Reading
If you only look at us, you might well miss the brightness. We carry this precious Message around in the unadorned clay pots of our ordinary lives. That’s to prevent anyone from confusing God’s incomparable power with us. As it is, there’s not much chance of that. You know for yourselves that we’re not much to look at. We’ve been surrounded and battered by troubles, but we’re not demoralized; we’re not sure what to do, but we know that God knows what to do; we’ve been spiritually terrorized, but God hasn’t left our side; we’ve been thrown down, but we haven’t broken. What they did to Jesus, they do to us—trial and torture, mockery and murder; what Jesus did among them, he does in us—he lives! Our lives are at constant risk for Jesus’ sake, which makes Jesus’ life all the more evident in us. While we’re going through the worst, you’re getting in on the best!

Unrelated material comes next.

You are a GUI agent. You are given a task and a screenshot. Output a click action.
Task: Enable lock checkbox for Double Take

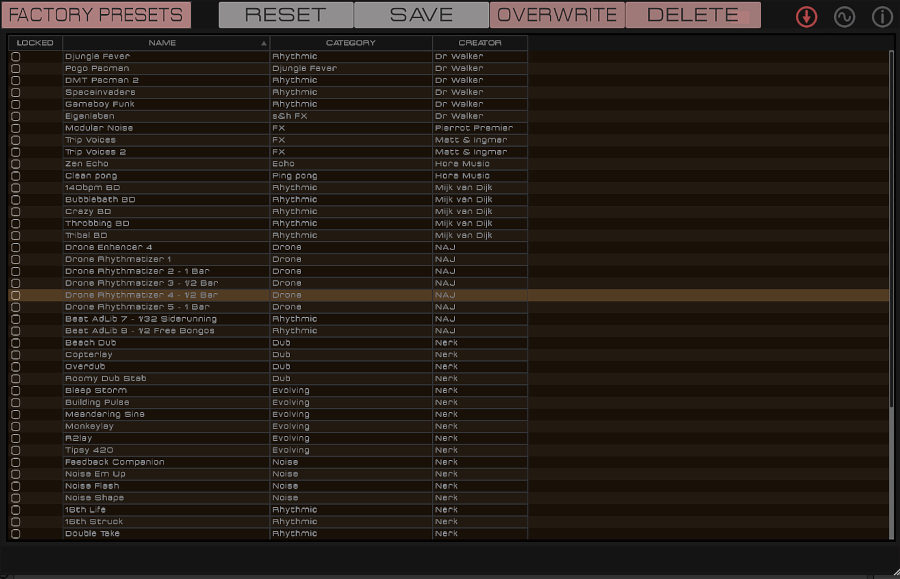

2 Corinthians 4:7-12 (The Message)
Reflection
There are days when I don’t know what to make of all that happens as the world keeps spinning. I don’t know how I feel – not because I lack emotion or thought, but because I am exhausted.
Recently a friend of mine shared a simple reflection exercise. It was built around a handful of questions from writer Emily Freeman: As you pay attention to this season of life, what do you see? What’s one question you’re asking about your future? What’s bringing you life today? What do you need? What do you hope for?
He didn’t necessarily intend for the answers to be shared, but rather written as an act of honest reflection – an act of acceptance to the invitation Jesus gives us to come as we are. Tired, anxious, excited, unsure, hungry, bored, ecstatic. However we are, wherever we may be, Jesus’ invitation is to come.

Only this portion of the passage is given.